- _Goal of the exercise_: Among the entries below, please repeat exactly and only the lines from the line containing "Edit the Run script Delete host operation" to the line containing "Task: Open the Traditional", both lines included.

- _Exercise input_:

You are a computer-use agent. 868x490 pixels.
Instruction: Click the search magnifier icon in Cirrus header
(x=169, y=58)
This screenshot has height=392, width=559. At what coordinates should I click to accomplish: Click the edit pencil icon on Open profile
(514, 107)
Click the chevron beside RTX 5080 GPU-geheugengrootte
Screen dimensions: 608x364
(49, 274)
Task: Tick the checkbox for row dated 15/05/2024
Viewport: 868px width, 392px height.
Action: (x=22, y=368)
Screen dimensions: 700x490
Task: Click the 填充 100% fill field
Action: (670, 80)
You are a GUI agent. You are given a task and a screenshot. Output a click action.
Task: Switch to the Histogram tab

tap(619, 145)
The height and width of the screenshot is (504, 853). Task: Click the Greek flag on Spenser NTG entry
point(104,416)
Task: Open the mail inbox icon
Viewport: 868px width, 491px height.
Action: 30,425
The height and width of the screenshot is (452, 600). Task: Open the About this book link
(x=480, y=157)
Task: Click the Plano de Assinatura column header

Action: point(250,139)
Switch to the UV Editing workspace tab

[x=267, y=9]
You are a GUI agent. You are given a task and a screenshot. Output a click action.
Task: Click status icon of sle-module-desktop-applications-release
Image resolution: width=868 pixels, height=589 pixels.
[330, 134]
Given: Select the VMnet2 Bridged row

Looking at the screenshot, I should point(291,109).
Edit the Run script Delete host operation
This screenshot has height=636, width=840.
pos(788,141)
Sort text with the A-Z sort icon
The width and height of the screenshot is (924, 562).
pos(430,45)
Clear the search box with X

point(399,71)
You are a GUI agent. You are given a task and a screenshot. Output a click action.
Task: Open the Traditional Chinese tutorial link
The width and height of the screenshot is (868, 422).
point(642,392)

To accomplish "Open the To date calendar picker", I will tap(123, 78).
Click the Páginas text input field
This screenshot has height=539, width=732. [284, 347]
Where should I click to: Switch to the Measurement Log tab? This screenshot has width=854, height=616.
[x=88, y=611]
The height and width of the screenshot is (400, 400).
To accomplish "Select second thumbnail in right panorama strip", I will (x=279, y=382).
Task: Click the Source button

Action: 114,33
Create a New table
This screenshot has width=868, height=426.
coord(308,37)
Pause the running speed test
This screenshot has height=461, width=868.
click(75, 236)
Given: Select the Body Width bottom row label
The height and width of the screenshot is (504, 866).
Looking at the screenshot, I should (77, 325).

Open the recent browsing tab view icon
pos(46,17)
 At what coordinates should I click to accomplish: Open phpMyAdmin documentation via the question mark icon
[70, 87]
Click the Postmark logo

- _Result of this task_:
Edit the Run script Delete host operation
This screenshot has height=636, width=840.
pos(788,141)
Sort text with the A-Z sort icon
The width and height of the screenshot is (924, 562).
pos(430,45)
Clear the search box with X

point(399,71)
You are a GUI agent. You are given a task and a screenshot. Output a click action.
Task: Open the Traditional Chinese tutorial link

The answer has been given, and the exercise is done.